Various Optimization Techniques for Convolution Operation

About

This is an implementation of convolution operation using following optimization strategies:

• Naive quantization. Linear quantization using uniform scale value.
• CPU parallelization. Parallelization using multithreading (pthread) and AVX instructions.
• GPU parallelization. Parallelization using CUDA.

Programs

This project consists of several programs listed below. They have some duplicated code which can be shared, but they are intentionally unshared to make each programs completely independent.

conv_vanila

Optionally uses naive quantization with scale value found by AVM search on several typical examples of input and kernel tensor files. Convolution operation is done by simple arithmetic calculation. Note that strictly speaking, this 'convolution operation' is actually 'correlation', like many machine learning frameworks' convolution operations.

conv_cpu

Like conv_vanila, optionally uses naive quantization.

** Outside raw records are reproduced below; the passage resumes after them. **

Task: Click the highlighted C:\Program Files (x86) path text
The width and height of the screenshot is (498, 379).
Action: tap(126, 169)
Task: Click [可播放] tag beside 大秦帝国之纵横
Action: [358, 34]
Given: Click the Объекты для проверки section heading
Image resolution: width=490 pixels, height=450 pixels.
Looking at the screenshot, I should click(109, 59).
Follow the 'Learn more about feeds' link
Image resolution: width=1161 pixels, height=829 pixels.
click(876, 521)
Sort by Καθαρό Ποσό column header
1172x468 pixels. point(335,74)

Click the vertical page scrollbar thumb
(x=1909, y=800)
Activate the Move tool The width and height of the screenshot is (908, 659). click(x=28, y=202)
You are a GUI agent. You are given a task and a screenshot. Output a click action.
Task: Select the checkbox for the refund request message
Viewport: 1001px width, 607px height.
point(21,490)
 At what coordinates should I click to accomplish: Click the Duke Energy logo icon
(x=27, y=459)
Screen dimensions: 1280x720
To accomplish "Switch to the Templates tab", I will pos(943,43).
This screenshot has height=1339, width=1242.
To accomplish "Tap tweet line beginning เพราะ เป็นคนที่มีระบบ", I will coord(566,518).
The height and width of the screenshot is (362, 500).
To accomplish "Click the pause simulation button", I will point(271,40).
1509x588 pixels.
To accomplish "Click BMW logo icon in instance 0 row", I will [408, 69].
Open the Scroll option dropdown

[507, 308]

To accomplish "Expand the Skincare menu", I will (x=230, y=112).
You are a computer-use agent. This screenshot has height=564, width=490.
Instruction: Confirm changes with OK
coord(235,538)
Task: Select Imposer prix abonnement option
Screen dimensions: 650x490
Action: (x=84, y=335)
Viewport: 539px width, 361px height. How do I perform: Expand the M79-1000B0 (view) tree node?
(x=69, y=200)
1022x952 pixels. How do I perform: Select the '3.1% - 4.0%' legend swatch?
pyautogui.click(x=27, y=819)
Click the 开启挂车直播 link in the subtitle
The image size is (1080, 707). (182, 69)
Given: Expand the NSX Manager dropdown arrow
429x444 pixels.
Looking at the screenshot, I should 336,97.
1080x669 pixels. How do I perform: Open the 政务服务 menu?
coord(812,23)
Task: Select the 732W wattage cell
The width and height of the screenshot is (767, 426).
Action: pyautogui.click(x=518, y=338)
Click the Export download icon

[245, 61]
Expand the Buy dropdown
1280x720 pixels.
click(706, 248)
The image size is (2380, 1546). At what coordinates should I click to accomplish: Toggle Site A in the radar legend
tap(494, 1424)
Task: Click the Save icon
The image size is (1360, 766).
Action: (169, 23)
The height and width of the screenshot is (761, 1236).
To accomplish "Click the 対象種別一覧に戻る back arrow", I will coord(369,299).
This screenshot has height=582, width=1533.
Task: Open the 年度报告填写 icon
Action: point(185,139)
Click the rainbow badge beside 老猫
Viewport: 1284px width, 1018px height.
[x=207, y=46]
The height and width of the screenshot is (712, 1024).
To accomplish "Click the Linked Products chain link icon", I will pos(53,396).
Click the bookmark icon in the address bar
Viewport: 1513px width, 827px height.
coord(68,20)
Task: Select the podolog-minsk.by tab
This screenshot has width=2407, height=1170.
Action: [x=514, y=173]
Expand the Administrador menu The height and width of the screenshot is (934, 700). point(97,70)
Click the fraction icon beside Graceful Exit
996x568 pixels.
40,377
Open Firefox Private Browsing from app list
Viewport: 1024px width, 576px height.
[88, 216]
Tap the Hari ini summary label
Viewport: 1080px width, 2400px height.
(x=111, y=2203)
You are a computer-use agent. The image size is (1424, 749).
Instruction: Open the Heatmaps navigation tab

Additionally, this program uses multithreading (pthread library), and AVX instructions for optimization.

conv_gpu

This program uses CUDA for optimization. Unlike two programs above that uses CPU for demanding operation for convolution, this program first process input and kernel tensor using im2col, and performs convolution by matrix multiplication on GPU.

nrmse

This program is for measuring quantization error. It uses normalized root-mean-square error (NRMSE).

Usage

Environment

Tested in Ubuntu 16.04, gcc 5.4.0, CUDA 10.1

Input / Output file format

conv_* programs take 2 binary files as input.

• input tensor. First 16 bytes are for (N, H, W, IC), where N is the batch size, H is the height, W is the width, and IC is the channel.
• kernel tensor. First 16 bytes are for (KH, KW, OC, IC), where KH is the kernel height, KW is the kernel width, OC is the output channel, and IC is the input channel.

They produce 1 binary file as output.

• output tensor. First 16 bytes are for (N, H, W, OC), where N is the batch size, H is the height, W is the width, and OC is the channel.

For all binary files, following bytes after first 16 bytes are the real tensor data, which follows the memory order corresponding to the dimension rule written above.

Running command

At src/ directory,

$ make

conv_vanila

$ ./conv_vanila $(INPUT_BIN_PATH) $(OUTPUT_BIN_PATH) [32/16/8]

With no [32/16/8] argument specified, no quantization is applied. Otherwise, quantization using integer of corresponding number of bits is applied.

conv_cpu

$ ./conv_cpu $(INPUT_BIN_PATH) $(OUTPUT_BIN_PATH) {FP32/INT32/INT16}

Third argument is mandatory. For FP32, no quantization is applied. For INT*, quantization using integer of corresponding number of bits is applied.

conv_gpu

$ ./conv_gpu $(INPUT_BIN_PATH) $(OUTPUT_BIN_PATH)

Quantization is not implemented for GPU version.

nrmse
At src/ directory,

$ make nrmse
$ ./nrmse $(X_BIN_PATH) $(Y_BIN_PATH)

Note that $ make all doesn't build nrmse.